The reactive limiter above is the default. For multi-process / multi-worker deployments, the SDK can swap it for the proactive AdaptiveScheduler that ships in the standalone adaptive-rate-limiter PyPI package (pip install venice-ai[adaptive]). When RateLimiterMode.ADAPTIVE is configured, factory._create_rate_limiter constructs an AdaptiveScheduler backed by Redis, wraps it in AdaptiveSchedulerAdapter (in factory.py) to satisfy RateLimiterProtocol, and returns it in place of SimpleRateLimiter. The adapter bridges Venice's RateLimitDiscovery

  • RequestClassifier to the extracted library's protocols. ADAPTIVE mode requires redis_url to be set (either on rate_limiter.redis_url or on backend.redis.redis_url).

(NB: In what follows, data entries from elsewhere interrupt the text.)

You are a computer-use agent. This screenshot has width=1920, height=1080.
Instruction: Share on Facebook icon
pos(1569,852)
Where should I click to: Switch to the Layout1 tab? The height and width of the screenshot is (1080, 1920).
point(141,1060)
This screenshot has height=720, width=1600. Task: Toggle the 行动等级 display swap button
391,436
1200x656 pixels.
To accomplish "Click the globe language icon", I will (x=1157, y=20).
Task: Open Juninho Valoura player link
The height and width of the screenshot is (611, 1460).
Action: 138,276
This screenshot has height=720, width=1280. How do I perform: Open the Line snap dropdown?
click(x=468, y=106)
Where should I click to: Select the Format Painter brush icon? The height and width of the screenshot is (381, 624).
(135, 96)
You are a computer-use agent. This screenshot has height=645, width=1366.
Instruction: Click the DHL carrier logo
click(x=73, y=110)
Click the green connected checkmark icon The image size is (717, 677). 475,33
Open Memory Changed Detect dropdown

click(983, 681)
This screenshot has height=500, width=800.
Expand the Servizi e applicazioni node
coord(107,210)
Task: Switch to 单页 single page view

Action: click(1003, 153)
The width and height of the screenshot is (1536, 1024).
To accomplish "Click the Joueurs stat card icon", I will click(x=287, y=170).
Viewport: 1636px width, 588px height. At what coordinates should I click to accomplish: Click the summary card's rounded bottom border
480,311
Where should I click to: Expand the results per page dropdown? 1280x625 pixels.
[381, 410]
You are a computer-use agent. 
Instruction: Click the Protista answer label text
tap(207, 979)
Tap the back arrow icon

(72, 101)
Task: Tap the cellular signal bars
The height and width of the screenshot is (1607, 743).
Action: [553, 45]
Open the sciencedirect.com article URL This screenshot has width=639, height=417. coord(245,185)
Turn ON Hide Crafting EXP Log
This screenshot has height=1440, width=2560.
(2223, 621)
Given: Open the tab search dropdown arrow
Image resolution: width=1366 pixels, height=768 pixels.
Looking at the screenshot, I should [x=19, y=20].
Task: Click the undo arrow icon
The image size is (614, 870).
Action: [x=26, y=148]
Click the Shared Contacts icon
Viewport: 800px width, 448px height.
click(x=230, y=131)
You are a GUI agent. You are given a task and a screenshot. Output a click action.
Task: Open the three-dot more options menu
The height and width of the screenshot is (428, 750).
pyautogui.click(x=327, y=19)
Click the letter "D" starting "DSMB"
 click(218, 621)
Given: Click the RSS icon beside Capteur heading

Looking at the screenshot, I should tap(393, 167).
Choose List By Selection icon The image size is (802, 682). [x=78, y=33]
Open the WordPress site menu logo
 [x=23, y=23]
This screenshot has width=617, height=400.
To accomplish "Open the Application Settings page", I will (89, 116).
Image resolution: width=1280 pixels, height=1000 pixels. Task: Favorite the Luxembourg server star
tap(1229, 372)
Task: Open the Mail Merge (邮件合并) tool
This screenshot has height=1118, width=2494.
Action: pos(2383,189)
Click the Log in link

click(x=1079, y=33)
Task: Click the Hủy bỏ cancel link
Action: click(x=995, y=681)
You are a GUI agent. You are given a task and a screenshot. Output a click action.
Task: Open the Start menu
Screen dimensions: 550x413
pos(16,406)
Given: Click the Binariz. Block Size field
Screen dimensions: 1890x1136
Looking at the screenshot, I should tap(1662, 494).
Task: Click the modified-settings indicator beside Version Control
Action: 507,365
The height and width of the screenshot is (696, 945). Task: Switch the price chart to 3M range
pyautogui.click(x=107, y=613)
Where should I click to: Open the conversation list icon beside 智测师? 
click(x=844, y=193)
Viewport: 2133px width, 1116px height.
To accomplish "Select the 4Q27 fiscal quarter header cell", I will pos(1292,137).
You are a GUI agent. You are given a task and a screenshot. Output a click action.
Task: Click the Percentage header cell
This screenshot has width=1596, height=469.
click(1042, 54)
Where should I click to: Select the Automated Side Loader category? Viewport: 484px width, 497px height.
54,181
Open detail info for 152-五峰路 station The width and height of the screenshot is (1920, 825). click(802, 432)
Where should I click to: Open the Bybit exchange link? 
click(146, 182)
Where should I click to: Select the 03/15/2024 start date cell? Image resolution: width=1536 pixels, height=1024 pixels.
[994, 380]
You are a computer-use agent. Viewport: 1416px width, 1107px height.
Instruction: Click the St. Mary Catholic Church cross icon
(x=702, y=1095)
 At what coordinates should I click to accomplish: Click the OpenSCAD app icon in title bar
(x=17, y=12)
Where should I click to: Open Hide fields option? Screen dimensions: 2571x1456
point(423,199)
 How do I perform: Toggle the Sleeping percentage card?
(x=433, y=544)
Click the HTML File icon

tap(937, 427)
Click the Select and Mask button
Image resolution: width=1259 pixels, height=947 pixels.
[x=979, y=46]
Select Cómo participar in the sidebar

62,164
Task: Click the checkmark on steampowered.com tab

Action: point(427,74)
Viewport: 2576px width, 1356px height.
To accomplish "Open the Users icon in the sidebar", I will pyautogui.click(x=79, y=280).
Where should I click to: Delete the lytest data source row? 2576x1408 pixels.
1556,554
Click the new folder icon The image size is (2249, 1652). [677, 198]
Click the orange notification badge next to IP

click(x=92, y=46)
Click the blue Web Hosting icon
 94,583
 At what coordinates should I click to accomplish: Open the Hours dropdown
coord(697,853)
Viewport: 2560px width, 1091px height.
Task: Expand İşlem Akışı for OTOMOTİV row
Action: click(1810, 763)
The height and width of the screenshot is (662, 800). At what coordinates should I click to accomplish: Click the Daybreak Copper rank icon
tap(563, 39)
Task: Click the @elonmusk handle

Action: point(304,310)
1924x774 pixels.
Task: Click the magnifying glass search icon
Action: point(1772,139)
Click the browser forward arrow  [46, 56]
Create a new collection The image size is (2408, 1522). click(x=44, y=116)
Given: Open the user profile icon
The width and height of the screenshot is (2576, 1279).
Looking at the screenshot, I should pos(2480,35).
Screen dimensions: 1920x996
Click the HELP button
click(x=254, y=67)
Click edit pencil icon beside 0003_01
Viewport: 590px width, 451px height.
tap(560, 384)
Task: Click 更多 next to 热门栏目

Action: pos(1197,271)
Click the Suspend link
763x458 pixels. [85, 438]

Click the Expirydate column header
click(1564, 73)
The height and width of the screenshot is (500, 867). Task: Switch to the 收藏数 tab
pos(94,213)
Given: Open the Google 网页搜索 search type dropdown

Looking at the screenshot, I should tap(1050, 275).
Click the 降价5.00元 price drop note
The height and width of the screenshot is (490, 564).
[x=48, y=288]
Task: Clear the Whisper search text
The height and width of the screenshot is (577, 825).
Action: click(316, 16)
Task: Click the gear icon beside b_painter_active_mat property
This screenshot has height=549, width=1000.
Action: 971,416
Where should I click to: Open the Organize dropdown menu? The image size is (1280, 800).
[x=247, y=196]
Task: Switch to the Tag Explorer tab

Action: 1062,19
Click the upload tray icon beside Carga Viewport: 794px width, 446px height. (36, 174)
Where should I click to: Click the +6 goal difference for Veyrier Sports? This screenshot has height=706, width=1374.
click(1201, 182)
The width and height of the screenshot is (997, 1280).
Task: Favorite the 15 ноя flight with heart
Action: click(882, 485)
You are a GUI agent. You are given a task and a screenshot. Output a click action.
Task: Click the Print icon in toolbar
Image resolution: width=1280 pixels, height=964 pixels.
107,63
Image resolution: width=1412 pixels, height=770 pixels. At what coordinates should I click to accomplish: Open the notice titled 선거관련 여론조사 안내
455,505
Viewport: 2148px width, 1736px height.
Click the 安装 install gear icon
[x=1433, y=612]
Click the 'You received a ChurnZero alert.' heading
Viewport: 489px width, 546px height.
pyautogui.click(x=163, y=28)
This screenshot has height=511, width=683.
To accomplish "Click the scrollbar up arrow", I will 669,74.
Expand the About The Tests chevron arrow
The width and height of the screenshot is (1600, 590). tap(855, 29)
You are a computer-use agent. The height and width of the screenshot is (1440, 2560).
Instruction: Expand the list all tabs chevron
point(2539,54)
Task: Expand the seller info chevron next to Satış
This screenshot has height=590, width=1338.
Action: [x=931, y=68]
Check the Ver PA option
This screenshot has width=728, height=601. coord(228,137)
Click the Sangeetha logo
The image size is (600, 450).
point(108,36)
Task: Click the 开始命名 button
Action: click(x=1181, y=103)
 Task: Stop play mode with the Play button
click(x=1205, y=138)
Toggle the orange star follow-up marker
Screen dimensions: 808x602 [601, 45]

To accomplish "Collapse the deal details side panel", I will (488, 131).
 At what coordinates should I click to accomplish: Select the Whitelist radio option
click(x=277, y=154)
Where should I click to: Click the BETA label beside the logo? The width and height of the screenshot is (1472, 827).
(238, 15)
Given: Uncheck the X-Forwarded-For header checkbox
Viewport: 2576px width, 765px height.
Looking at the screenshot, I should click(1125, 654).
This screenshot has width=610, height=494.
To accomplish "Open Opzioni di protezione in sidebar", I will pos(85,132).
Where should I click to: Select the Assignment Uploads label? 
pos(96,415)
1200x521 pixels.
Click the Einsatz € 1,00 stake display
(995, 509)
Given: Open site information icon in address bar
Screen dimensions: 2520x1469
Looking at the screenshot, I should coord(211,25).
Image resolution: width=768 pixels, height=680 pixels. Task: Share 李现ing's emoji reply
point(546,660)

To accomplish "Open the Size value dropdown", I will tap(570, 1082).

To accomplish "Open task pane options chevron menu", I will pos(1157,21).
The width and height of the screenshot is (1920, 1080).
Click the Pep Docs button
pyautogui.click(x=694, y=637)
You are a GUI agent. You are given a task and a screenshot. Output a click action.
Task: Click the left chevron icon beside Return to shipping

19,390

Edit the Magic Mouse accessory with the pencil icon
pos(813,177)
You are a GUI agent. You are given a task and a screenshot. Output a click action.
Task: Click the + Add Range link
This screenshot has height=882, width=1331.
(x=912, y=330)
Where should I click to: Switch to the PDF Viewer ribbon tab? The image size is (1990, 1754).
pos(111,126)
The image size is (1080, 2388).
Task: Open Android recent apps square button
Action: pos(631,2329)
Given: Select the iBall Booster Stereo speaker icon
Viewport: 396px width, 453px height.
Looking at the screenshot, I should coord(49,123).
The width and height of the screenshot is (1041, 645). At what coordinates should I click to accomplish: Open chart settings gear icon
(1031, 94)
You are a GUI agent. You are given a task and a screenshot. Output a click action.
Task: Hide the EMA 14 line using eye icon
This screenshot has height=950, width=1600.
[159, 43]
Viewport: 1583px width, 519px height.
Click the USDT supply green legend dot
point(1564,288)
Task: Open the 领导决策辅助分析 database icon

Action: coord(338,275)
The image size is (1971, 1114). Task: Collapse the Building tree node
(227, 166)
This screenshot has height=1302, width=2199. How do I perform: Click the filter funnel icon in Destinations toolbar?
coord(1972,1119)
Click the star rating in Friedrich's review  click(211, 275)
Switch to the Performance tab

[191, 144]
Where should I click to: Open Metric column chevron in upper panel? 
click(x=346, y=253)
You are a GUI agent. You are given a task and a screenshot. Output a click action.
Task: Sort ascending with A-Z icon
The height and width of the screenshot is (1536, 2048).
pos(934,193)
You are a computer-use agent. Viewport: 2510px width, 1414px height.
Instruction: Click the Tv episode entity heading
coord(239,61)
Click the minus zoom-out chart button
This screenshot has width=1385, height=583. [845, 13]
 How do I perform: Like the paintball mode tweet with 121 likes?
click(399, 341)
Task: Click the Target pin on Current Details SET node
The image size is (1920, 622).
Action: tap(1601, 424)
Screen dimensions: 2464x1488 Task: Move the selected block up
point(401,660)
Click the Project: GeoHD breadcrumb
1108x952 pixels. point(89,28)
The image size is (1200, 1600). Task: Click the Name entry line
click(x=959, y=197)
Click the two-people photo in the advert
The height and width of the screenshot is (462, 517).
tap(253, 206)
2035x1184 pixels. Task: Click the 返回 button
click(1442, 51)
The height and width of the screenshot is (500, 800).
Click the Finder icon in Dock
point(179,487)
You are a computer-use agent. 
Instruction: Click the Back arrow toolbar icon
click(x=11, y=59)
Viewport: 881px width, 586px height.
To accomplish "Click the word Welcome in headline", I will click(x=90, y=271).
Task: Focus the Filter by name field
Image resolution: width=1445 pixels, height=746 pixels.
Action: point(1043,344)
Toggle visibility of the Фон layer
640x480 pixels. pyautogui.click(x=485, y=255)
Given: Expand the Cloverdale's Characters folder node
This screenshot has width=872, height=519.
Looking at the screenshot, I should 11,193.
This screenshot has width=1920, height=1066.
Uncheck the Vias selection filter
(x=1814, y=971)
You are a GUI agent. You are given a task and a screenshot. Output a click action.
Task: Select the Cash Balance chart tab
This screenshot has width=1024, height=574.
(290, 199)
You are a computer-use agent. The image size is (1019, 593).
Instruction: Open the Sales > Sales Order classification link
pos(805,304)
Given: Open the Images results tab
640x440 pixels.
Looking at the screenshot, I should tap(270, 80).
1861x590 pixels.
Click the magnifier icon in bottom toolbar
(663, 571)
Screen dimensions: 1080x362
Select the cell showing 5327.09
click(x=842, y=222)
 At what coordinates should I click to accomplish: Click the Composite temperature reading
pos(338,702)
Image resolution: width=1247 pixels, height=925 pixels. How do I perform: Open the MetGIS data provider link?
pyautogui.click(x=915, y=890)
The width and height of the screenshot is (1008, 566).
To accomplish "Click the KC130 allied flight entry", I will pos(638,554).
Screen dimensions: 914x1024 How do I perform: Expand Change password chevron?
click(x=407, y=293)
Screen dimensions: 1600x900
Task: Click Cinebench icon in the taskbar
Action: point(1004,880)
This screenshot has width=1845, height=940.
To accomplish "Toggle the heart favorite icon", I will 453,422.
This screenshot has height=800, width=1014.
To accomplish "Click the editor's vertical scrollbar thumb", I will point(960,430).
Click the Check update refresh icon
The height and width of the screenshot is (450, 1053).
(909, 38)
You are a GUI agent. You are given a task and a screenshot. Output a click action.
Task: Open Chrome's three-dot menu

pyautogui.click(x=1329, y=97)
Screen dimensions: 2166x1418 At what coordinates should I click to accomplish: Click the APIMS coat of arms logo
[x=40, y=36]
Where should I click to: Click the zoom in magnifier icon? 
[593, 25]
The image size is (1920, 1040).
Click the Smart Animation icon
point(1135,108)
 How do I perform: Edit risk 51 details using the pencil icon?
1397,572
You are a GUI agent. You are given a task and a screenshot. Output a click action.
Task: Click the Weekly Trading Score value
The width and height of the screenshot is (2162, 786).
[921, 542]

Note: The AdaptiveScheduler is always constructed in SchedulerMode.INTELLIGENT mode regardless of the SchedulerConfig.mode setting. SchedulerConfig.mode is not consulted in the ADAPTIVE path because INTELLIGENT mode is required — it uses the VeniceProvider and VeniceClassifierAdapter that are also constructed during ADAPTIVE initialisation. Setting SchedulerConfig(mode=SchedulerMode.BASIC) or SchedulerMode.ACCOUNT has no effect when RateLimiterMode.ADAPTIVE is active.

Configuration

See config/rate_limiter.yaml for reference configuration with annotated fields.